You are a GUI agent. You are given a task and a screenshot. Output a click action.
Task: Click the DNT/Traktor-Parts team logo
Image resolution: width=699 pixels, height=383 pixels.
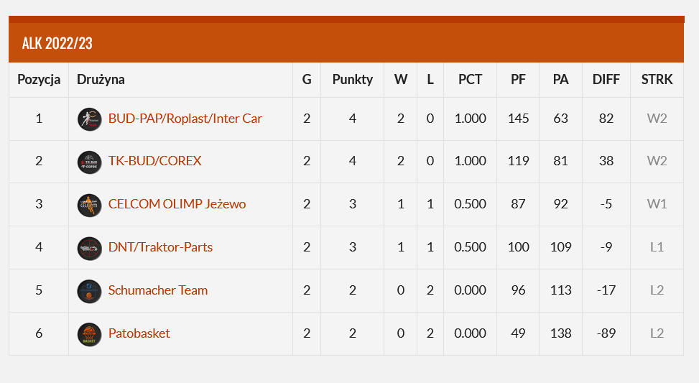click(89, 249)
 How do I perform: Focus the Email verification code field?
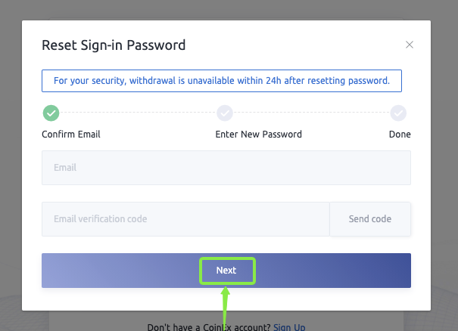[x=185, y=219]
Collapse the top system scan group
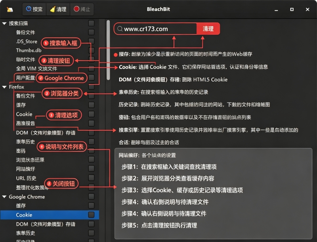Viewport: 317px width, 242px height. (4, 23)
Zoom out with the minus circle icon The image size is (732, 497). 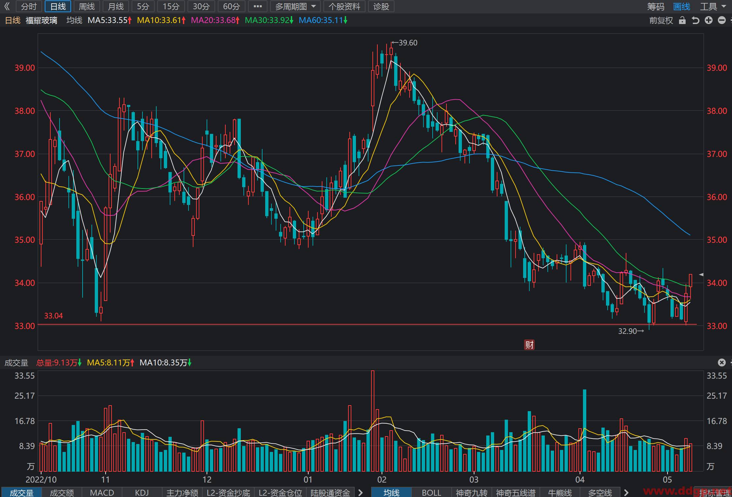pyautogui.click(x=722, y=20)
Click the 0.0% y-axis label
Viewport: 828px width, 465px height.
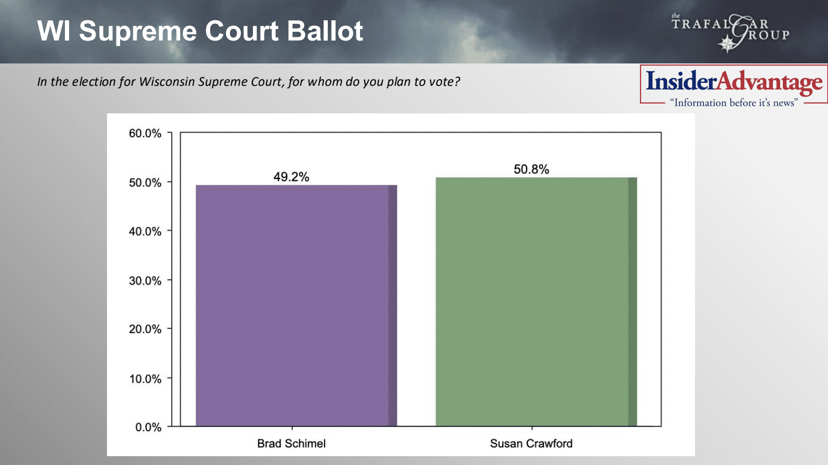148,428
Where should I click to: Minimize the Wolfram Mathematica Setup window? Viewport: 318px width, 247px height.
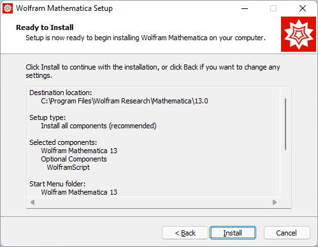pyautogui.click(x=245, y=8)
--
◆ WORK INSTRUCTIONS:
Repeat every line from the one containing "Click the 0.0% y-axis label" through the end of the rows, shifting each coordinate in the answers up by 102 and leaving the requests unchanged. Omit the pictures from your answer.

◆ RESULT OF THIS TASK:
Click the 0.0% y-axis label
Viewport: 828px width, 465px height.
250,530
Where should I click to: Minimize the Wolfram Mathematica Setup window? Viewport: 318px width, 247px height.
pyautogui.click(x=347, y=110)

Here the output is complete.